## Activity
When you find the line that contains "Task: Click the chevron arrow in 发生部门 field", restate it and all lines after it exactly, stopping at the end of the material.
----
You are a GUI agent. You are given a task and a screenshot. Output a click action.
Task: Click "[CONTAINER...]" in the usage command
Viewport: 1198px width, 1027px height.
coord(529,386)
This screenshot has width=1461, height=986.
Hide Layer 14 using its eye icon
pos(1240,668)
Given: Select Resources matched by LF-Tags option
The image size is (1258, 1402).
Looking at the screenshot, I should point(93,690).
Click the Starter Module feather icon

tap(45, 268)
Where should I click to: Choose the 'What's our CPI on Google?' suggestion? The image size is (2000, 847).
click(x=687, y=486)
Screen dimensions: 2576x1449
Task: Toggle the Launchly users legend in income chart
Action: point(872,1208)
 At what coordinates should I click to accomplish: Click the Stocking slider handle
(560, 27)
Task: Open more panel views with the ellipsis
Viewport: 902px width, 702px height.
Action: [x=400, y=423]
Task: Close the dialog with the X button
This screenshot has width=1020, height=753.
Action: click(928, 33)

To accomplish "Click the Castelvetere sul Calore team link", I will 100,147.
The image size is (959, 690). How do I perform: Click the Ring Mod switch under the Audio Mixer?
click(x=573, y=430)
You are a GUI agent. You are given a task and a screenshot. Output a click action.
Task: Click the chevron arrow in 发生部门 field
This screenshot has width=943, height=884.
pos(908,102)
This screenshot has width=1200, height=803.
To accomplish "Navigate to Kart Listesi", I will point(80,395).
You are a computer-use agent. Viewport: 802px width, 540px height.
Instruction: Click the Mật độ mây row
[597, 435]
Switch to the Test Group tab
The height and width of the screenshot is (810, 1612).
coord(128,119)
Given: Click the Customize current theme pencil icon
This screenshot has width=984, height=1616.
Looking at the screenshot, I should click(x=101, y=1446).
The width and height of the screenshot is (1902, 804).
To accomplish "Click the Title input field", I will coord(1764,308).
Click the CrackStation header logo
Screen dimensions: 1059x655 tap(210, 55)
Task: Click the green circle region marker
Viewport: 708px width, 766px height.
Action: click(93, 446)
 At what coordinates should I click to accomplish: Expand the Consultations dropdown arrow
----
## Result of the task
Task: Click the chevron arrow in 发生部门 field
This screenshot has width=943, height=884.
pos(908,102)
This screenshot has width=1200, height=803.
To accomplish "Navigate to Kart Listesi", I will point(80,395).
You are a computer-use agent. Viewport: 802px width, 540px height.
Instruction: Click the Mật độ mây row
[597, 435]
Switch to the Test Group tab
The height and width of the screenshot is (810, 1612).
coord(128,119)
Given: Click the Customize current theme pencil icon
This screenshot has width=984, height=1616.
Looking at the screenshot, I should click(x=101, y=1446).
The width and height of the screenshot is (1902, 804).
To accomplish "Click the Title input field", I will coord(1764,308).
Click the CrackStation header logo
Screen dimensions: 1059x655 tap(210, 55)
Task: Click the green circle region marker
Viewport: 708px width, 766px height.
Action: click(93, 446)
 At what coordinates should I click to accomplish: Expand the Consultations dropdown arrow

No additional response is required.